Bringing Houseplants Back Indoors
We’re bringing houseplants back indoors! Our beloved tropical plants have enjoyed a summer of sunshine and fresh air on the patio. With night temperatures now dropping toward single digits, though, it’s time for them to come back inside for the colder seasons. Here are the steps we’re taking to get our plants prepared to rejoin the indoor environment.
Step One: Inspect for damage, disease, and insects and remove any unhealthy or unsightly parts
Give plants a thorough visual inspection, looking closely at leaves. Check in curled or folded areas, and pay close attention to the undersides of the leaves for pests, webbing, eggs, or other signs of insects. Use sharp, clean trimmers to snip away any leaves (or parts of leaves) that are dead or damaged. This is the perfect opportunity to give your plants a makeover!
Step Two: Wash plants and apply an insecticidal soap to avoid bringing pests indoors
The outdoor environment is wonderful for tropical plant growth in the summer. The downside is that insects like aphids and spider mites can take up residence on your plants or in the soil, and then hitchhike into the house. After inspecting your plants, it’s wise to give them a good cleaning with an insecticidal soap. Spray the entire plant, paying special attention to get into the crevices and the leaf undersides, and the surface of the soil. After allowing the soap to sit on the plant for 15-30 minutes, you can wipe the plant down with a soft cloth, or shower it with the hose.
Step Three: Take the opportunity to repot after a season of faster growth
Most tropical plants will grow rapidly in the summer season, often outgrowing their original planter or container.
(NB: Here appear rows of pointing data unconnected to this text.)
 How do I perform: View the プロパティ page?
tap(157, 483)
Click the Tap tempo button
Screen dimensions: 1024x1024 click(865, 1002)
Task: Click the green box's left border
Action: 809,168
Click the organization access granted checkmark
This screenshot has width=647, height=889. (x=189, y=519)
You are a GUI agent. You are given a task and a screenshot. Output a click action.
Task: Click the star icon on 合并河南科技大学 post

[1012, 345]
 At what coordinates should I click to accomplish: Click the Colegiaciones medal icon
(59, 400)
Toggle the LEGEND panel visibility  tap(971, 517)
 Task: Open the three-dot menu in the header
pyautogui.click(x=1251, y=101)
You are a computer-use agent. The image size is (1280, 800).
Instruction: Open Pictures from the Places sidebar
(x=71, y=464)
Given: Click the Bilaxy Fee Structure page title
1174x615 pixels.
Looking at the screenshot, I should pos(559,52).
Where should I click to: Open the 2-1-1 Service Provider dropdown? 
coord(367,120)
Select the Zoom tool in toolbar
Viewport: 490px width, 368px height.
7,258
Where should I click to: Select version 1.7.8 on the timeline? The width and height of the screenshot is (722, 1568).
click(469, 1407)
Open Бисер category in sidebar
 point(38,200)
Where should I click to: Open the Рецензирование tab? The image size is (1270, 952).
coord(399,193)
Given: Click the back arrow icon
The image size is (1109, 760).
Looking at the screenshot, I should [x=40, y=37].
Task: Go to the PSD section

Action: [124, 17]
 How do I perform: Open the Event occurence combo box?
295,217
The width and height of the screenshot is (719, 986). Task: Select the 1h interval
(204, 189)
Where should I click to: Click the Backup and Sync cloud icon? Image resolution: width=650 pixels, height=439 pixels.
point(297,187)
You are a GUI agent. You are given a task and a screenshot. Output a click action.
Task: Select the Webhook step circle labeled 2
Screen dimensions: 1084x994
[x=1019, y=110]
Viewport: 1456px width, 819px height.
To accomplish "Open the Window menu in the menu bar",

Before bringing them in, take advantage of the nice weather to repot plants outdoors! Choose a pot that’s one size larger than the original container. Planting into a pot that’s too large can lead to roots sitting too wet for too long in a larger volume of soil.
Soil type is important. Use a tropical plant potting mix, which is specially blended to encourage moisture retention, while also allowing excess water to drain away quickly. Ideally, use a planter or pot that has a drainage hole at the bottom. If your pot doesn’t have a hole, place a layer of drainage stone at the bottom. This will allow excess water to pool away from the roots of the plant.
Step Four: Acclimate plants to the indoors by giving them as much light as possible
On the porch or patio, plants get an abundance of light! No matter how bright our indoor spaces may be, your tropical plants will need a period of adjustment to get used to the different conditions indoors. Ease the transition by giving them as much light as possible. With smaller plants, consider easing them into the house by bringing them indoors at night and keeping them outdoors in the day. Gradually reduce the outdoor time over the course of a week, allowing them to adjust slowly. This method isn’t often feasible for large, heavy plants, so just do the best you can.
Think about spaces you might not have used before to maximize light exposure. If windowsills aren’t an option, could plants be hung in windows instead? Kitchen counter space is often limited, but bright kitchen corner might do the trick! Think about hanging planters or space-saving stands to include plants in unused areas.
Step Five: Keep new plants separate from existing houseplants for 10-14 days
Remember those hitch-hiking insects we talked about? While we’ve now taken measures to ensure that your plants are re-entering your home without pests, it’s still worth the effort to be cautious. When bringing houseplants back indoors, or when bringing newly purchased plants into the home, it’s best to keep them separate from your existing plant collection for a quarantine period. This doesn’t have to be a separate room. Leave enough space to deter small insects from moving from plant to plant, just in case they managed to hide.
Step Six: Be patient as your plants adjust
Change is tough. In the weeks that follow bringing houseplants back indoors, an adjustment period is normal and expected. The indoor home environment is very different from the outdoors, and it’s likely that some of your plants won’t entirely enjoy the transition. You may see leaves that yellow and drop, or leaf tips that brown and curl. Blooming plants will often stop flowering and drop their blossoms and buds. These are all normal reactions to the lower light, lower humidity, and lower airflow of your home.
To make your plants as happy as possible, be sure to reduce the frequency of watering, and to give them as much light as you can. Most tropical plants are resilient! Given some time and care, they will adjust to their new conditions and continue to bring life and joy into your space.